● **What needs to be done**
Every line containing "agent" should be copied out. Go through the entries and find them.

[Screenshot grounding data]
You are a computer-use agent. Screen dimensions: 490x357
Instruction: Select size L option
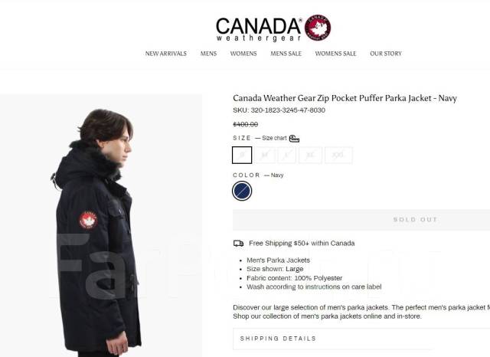coord(286,155)
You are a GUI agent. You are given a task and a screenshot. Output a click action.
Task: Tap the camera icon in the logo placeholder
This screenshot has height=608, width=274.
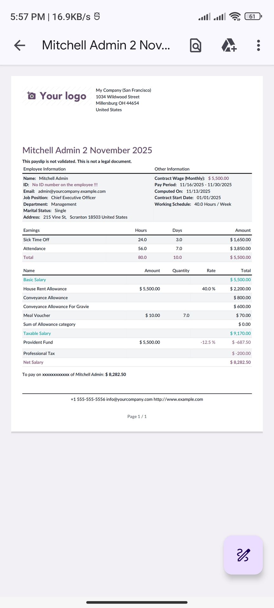point(31,96)
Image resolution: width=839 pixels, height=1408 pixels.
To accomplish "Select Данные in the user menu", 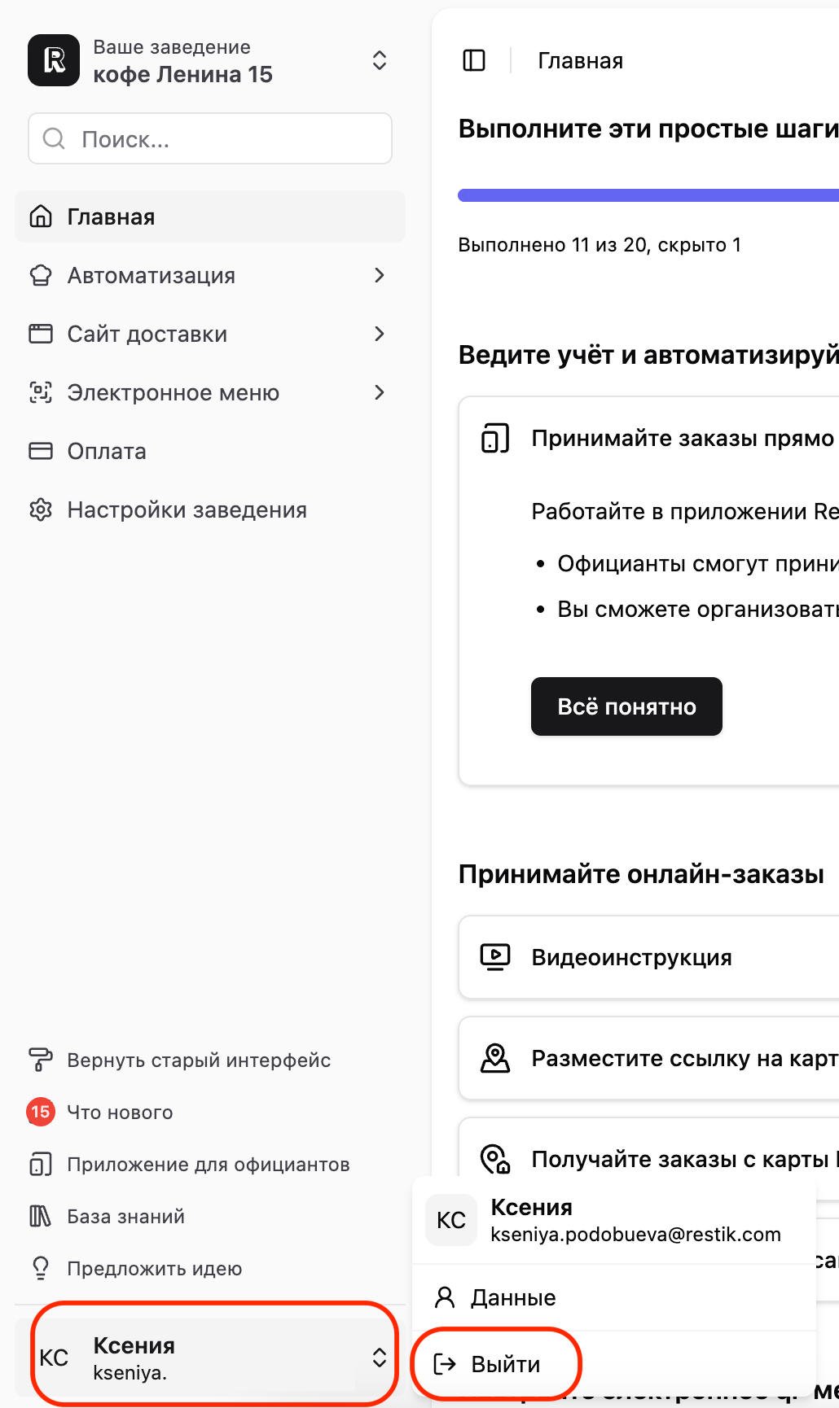I will pos(513,1297).
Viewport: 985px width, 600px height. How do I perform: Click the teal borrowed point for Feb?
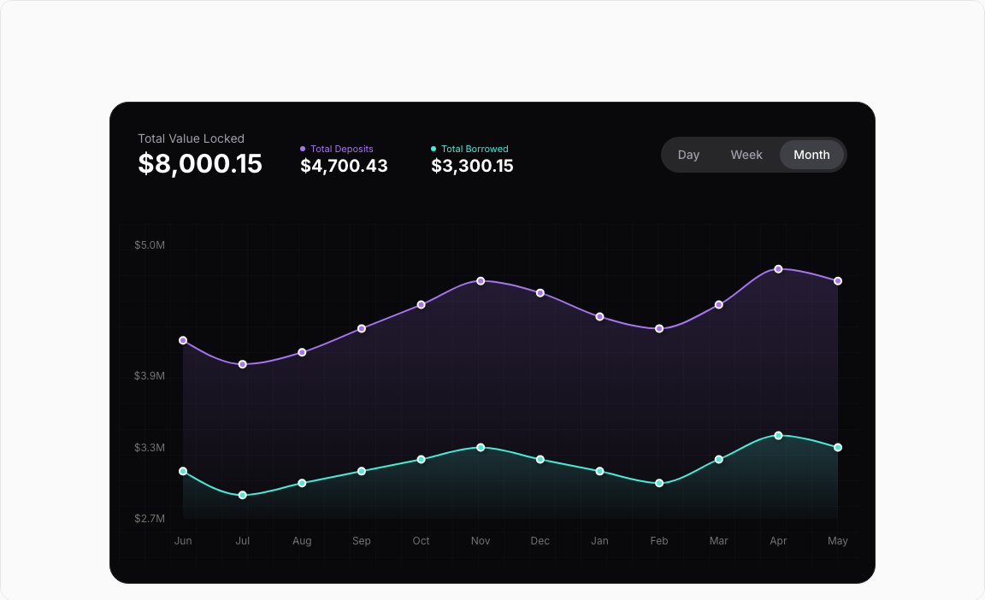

● **Task response**
You are a computer-use agent. Screen dimensions: 490x357
You are a GUI agent. You are given a task and a screenshot. Output a click action.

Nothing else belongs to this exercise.